*PROBLEM TO SOLVE*
In the records, take the lines between the one holding "Identify the location of tempo." and the one holding "Cut is located at coordinates (52, 129).", inclusive, and give only those lines again with "Align Right" swapped for "Align Left" and nothing else changed.
== == ==
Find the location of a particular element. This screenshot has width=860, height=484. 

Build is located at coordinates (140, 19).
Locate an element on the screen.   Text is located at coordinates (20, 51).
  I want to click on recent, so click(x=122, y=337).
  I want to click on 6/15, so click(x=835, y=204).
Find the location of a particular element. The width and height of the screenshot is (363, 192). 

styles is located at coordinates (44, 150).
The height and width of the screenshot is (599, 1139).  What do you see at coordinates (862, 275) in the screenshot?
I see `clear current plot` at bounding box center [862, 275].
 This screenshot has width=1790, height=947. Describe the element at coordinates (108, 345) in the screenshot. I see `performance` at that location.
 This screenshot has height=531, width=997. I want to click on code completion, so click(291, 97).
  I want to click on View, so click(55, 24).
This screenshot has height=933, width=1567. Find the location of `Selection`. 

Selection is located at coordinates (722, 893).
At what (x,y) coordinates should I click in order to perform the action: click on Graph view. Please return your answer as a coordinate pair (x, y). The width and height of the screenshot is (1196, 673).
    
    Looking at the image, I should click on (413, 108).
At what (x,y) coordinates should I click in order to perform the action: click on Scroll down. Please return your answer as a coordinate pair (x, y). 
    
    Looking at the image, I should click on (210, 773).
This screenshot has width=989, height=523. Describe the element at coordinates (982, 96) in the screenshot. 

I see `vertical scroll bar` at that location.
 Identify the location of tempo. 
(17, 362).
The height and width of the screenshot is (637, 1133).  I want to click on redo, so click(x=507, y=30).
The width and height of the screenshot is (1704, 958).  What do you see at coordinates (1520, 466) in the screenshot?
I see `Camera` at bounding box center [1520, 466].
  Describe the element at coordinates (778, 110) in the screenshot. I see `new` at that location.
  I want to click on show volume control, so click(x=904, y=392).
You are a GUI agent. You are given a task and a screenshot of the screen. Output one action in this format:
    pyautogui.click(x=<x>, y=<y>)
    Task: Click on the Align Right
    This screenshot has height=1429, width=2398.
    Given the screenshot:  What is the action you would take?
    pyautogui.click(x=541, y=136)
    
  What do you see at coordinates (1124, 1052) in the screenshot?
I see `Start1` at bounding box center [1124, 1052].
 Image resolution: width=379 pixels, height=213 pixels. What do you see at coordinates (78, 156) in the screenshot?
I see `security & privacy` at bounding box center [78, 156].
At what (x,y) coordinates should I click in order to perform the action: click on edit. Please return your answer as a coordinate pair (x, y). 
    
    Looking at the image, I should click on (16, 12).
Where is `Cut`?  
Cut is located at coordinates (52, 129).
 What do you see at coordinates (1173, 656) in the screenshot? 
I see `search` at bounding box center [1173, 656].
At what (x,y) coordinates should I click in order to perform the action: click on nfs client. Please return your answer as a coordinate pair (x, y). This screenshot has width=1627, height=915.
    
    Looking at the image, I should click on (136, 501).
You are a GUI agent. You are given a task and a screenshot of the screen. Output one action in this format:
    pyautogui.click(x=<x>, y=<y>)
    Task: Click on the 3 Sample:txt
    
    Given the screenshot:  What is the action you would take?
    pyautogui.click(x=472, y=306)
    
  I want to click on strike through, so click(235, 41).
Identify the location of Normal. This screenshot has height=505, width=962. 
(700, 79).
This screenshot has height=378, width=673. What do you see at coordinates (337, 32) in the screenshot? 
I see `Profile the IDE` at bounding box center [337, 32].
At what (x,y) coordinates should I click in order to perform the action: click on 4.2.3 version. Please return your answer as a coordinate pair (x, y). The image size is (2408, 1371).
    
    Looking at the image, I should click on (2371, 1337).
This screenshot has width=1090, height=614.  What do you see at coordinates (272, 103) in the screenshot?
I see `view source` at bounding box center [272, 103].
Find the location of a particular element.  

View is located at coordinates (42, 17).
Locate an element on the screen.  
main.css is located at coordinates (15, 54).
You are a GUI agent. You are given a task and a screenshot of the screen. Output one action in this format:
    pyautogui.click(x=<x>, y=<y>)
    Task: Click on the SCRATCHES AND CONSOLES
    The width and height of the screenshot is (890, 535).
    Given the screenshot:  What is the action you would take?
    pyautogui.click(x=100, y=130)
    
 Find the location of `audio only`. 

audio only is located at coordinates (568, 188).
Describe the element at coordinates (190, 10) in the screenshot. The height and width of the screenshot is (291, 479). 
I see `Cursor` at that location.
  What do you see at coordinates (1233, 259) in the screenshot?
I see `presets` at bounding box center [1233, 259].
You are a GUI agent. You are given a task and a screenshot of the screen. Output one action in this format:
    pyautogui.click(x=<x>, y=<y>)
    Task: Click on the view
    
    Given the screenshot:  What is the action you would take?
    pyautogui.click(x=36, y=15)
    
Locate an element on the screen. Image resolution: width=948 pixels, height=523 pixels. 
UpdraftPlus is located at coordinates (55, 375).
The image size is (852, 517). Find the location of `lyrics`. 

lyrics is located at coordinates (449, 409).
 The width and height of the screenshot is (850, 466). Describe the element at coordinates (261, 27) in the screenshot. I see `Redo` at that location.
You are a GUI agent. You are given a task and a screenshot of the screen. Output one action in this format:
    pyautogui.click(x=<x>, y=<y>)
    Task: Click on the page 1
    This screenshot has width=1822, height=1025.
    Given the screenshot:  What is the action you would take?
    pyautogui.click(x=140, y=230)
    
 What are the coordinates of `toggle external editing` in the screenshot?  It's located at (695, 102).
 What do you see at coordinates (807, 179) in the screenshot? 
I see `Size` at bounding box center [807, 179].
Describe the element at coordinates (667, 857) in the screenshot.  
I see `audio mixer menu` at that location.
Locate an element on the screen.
== == ==
*EXPECTED OUTPUT*
 Identify the location of tempo. 
(17, 362).
The height and width of the screenshot is (637, 1133).  I want to click on redo, so click(x=507, y=30).
The width and height of the screenshot is (1704, 958).  What do you see at coordinates (1520, 466) in the screenshot?
I see `Camera` at bounding box center [1520, 466].
  Describe the element at coordinates (778, 110) in the screenshot. I see `new` at that location.
  I want to click on show volume control, so click(x=904, y=392).
You are a GUI agent. You are given a task and a screenshot of the screen. Output one action in this format:
    pyautogui.click(x=<x>, y=<y>)
    Task: Click on the Align Left
    This screenshot has height=1429, width=2398.
    Given the screenshot:  What is the action you would take?
    pyautogui.click(x=541, y=136)
    
  What do you see at coordinates (1124, 1052) in the screenshot?
I see `Start1` at bounding box center [1124, 1052].
 Image resolution: width=379 pixels, height=213 pixels. What do you see at coordinates (78, 156) in the screenshot?
I see `security & privacy` at bounding box center [78, 156].
At what (x,y) coordinates should I click in order to perform the action: click on edit. Please return your answer as a coordinate pair (x, y). 
    
    Looking at the image, I should click on (16, 12).
Where is `Cut`?  
Cut is located at coordinates (52, 129).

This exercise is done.